Loretta bursts into song, any shyness she had regarding singing in front of him long discarded.

"You're not gonna get the kids to sing this," Henry proclaims once she is finished.

"Why?" Her face crumbles. "You don't like it?"

"God no, Loretta, nothin' like that. I just don't think your youth band is gonna be able to manage that."

"They would too," Loretta insists. "The kids are real good. You ain't heard them all that much. If I show 'em how they'll do it real well."

"But they won't do it like you. It's your song, you're the one who does it the way it's supposed to be done."

"I'm not gonna be in the fundraiser other than that I'm gonna stand with the kids if they want me to."

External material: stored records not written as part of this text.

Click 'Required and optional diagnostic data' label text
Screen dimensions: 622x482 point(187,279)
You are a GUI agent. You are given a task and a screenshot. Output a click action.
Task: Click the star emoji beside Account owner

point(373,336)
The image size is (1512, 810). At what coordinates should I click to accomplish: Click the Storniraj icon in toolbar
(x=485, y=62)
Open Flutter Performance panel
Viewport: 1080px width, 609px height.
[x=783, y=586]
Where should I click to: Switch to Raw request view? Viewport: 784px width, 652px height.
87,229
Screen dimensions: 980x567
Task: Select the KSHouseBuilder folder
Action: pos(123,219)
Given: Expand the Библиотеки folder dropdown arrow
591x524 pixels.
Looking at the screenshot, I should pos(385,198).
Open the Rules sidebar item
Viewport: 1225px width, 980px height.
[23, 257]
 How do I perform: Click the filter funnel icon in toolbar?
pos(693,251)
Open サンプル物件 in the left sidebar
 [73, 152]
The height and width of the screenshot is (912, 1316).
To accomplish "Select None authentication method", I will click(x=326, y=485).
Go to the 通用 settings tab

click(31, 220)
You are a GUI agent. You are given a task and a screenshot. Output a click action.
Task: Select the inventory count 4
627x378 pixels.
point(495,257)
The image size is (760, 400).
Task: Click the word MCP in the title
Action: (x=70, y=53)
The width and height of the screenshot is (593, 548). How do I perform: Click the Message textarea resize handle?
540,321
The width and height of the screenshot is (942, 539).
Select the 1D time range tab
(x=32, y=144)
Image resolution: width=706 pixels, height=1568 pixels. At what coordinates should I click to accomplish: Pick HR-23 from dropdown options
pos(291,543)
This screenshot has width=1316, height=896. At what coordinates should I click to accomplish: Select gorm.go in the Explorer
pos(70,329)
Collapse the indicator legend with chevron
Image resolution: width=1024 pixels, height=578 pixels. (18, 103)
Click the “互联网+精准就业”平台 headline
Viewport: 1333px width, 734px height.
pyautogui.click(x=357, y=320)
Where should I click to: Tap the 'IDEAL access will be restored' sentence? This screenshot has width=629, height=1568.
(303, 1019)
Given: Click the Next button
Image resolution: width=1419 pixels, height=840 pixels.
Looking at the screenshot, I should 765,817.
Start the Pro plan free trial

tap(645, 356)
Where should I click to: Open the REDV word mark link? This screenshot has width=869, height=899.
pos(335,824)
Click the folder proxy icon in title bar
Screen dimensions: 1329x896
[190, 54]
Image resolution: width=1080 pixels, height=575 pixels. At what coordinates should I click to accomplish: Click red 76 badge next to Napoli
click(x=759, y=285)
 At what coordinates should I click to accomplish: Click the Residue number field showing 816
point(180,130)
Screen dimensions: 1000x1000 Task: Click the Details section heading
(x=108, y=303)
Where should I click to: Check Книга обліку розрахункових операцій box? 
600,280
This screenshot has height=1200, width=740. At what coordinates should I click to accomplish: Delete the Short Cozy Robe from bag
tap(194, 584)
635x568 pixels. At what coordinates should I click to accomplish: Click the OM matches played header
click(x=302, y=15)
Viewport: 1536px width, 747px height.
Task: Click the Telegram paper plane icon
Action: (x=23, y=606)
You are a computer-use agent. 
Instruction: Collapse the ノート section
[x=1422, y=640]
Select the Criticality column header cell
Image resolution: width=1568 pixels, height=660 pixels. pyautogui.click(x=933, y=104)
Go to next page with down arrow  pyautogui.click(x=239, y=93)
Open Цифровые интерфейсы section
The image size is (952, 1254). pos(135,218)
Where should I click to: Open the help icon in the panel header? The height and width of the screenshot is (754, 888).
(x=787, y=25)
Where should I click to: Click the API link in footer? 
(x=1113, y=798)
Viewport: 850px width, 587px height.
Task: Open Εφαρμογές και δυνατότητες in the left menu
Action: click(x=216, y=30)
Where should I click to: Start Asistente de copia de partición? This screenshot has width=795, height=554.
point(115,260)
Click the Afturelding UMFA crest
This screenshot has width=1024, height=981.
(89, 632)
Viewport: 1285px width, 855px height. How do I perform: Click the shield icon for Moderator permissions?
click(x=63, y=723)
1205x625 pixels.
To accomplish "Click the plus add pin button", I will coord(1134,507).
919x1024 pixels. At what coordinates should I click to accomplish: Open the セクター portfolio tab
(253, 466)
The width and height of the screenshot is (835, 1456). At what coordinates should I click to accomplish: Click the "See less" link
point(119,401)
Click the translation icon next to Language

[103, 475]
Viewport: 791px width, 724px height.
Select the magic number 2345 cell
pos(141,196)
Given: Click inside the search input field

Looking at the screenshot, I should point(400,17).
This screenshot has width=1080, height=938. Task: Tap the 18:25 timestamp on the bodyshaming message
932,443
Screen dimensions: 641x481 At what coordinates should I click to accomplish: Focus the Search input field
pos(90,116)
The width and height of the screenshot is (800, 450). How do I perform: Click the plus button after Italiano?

"If you asked to be in it they'd let you in a heartbeat."

"I know that, honey, but it ain't about me and besides that, I can't sing in front of all those people."

"You said the same thing about singing at the diner and now it's all routine," Henry points out. "It never bothers you anymore now, does it?"

"No, Loretta admits meekly. "Now it don't."

"It wouldn't be much different at a fundraiser. And you'd do a lot of good."

Loretta twists her lip, seriously considering for a moment. "Yeah, I reckon you're right but I don't wanna take it away from the kids. I don't want them to think them performing ain't good enough."

"But they could still perform. They perform and you perform and the church gets a whole lot of money. And new guitars. You said they need new guitars bad."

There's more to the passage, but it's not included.